▶ [ТЕКСТ ДЛЯ ЧТЕНИЯ]:
>>>>
На рубеже 90-х годов XX века авторитетно и осознанно были обозначены ориентиры для поступательного продвижения вперед российской государственности, определен общий план государственно-правового строительства. Были ясно намечены контуры той политической модели, которую Россия твердо избрала для себя в качестве нового государственного устройства (в отличие от советско-коммунистического), – модели демократического правового государства.
15 истекших лет – срок в известном смысле достаточный для подведения хотя бы первых итогов уже состоявшегося развития государства Российского. Чтобы верно их оценить, необходимо понимать рассматриваемый период как этап закладки фундамента, как время становления демократическиправовой государственности. Поэтому очень наивны (можно сказать и резче) ожидания увидеть в реальном облике пока лишь обретающего под собой собственную почву молодого государства точные признаки зрелых государств демократически-правового типа, имеющих за плечами позитивный опыт длительной общественно-исторической эволюции, соответствующие устойчивые традиции, высокий уровень социокультуры и т. д.
Действительность всякого государства образуют по крайней мере два взаимодополняющих компонента: институциональный и деятельностный. Первый – это система публично-властных отношений, норм, процедур, ролей, учреждений. Обычно он возникает и кристаллизуется быстрее, чем то, что называют вторым – деятельностным – компонентом, к которому относятся действия людей, чья активность дает практическую жизнь институтам государства.
В этом плане строящаяся российская демократически-правовая государственность не составляет исключения. Ее базовые институты, на мой взгляд, в самом общем виде уже сформировались. Но нельзя сказать того же самого о деятельностном компоненте Российского государства. По многим причинам его развитие идет труднее и медленнее, чем формирование демократически-правовых институтов, что серьезно мешает раскрытию конструктивного социального потенциала последних.
<<<<
(Записи для поиска объектов)
>>>>
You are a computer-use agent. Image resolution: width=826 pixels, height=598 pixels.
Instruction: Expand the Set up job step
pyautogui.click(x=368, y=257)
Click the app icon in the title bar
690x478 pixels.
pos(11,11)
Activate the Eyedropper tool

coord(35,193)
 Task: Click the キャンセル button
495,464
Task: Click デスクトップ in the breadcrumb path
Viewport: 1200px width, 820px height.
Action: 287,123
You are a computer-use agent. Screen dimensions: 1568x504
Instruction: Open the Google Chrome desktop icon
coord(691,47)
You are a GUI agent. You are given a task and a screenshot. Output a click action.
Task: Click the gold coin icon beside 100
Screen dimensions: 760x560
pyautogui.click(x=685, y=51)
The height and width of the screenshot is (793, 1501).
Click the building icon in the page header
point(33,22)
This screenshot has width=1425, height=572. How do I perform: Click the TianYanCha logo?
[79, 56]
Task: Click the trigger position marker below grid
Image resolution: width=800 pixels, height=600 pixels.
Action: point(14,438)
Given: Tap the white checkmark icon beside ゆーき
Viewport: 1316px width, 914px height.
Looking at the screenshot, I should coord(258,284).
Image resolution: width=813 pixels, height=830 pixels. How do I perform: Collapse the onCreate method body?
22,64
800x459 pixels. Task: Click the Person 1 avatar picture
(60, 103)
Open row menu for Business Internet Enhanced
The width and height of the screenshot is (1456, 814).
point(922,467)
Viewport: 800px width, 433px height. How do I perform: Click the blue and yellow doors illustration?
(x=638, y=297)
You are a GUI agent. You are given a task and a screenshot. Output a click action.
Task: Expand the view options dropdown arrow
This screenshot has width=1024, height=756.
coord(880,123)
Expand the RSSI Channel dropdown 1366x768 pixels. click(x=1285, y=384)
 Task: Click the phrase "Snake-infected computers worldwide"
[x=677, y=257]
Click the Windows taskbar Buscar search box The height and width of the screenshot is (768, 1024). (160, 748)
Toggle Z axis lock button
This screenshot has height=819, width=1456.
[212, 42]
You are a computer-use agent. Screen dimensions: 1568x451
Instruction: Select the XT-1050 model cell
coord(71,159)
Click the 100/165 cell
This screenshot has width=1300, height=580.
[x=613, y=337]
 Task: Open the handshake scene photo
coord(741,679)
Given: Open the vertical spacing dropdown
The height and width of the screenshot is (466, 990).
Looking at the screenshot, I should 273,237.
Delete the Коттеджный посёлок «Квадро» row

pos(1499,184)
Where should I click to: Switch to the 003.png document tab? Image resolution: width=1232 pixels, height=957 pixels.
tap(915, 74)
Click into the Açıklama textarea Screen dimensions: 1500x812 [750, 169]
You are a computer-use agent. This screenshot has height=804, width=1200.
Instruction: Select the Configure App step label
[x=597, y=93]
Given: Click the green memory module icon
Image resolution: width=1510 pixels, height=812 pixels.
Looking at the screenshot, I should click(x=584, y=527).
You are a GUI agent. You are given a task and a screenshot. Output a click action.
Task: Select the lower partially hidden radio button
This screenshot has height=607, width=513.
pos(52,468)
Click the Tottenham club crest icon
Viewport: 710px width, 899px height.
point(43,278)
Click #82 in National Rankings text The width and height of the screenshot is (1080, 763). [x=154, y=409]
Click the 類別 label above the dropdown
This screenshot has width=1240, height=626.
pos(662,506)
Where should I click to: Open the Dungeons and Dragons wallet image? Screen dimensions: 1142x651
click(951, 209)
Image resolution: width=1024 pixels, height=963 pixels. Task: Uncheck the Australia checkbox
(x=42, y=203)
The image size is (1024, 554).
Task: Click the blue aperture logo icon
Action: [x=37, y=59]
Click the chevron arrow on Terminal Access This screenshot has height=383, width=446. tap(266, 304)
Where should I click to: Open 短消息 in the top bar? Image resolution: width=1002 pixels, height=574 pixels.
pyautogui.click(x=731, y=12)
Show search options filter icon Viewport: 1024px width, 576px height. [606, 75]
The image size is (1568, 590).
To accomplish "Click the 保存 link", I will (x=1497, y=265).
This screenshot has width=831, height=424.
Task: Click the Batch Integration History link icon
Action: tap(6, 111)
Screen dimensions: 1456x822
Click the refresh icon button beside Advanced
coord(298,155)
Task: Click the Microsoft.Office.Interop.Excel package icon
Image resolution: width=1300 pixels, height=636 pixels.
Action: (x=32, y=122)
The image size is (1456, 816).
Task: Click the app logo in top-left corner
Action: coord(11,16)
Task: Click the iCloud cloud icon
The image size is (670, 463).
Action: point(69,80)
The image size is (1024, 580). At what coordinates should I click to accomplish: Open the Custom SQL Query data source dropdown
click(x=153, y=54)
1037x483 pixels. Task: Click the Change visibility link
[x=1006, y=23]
<<<<
▶ [ЗАДАНИЕ A]: Какие два взаимодополняющих компонента, согласно тексту о становлении российской государственности, образуют действительность всякого государства?
▶ [ЗАДАНИЕ B]: Подхватите текст о становлении российской государственности и продолжите его, начиная сразу после последнего предложения.

▶ [ОТВЕТ A]: Институциональный и деятельностный.

▶ [ОТВЕТ B]:
Учреждаемые структуры, складывающиеся роли, издаваемые законы функционируют лишь так и постольку, как и поскольку их используют, как обращаются с ними люди в своей жизнедеятельности
Сами по себе эти институты никого не организуют и никем не руководят. Законы сами по себе не господствуют и не правят. Учреждаемые структуры, складывающиеся роли, издаваемые законы функционируют лишь так и постольку, как и поскольку их используют, как обращаются с ними люди в своей жизнедеятельности. А она непосредственно зависит от социальных качеств объединенных в народ людей, от общей культуры народа, в особенности от его политико-правовой культуры. Какова фактически данная жизнедеятельность, таково в конечном счете и состояние государственности в целом, таково положение дел в ней. Это аксиома, которую невозможно опровергнуть.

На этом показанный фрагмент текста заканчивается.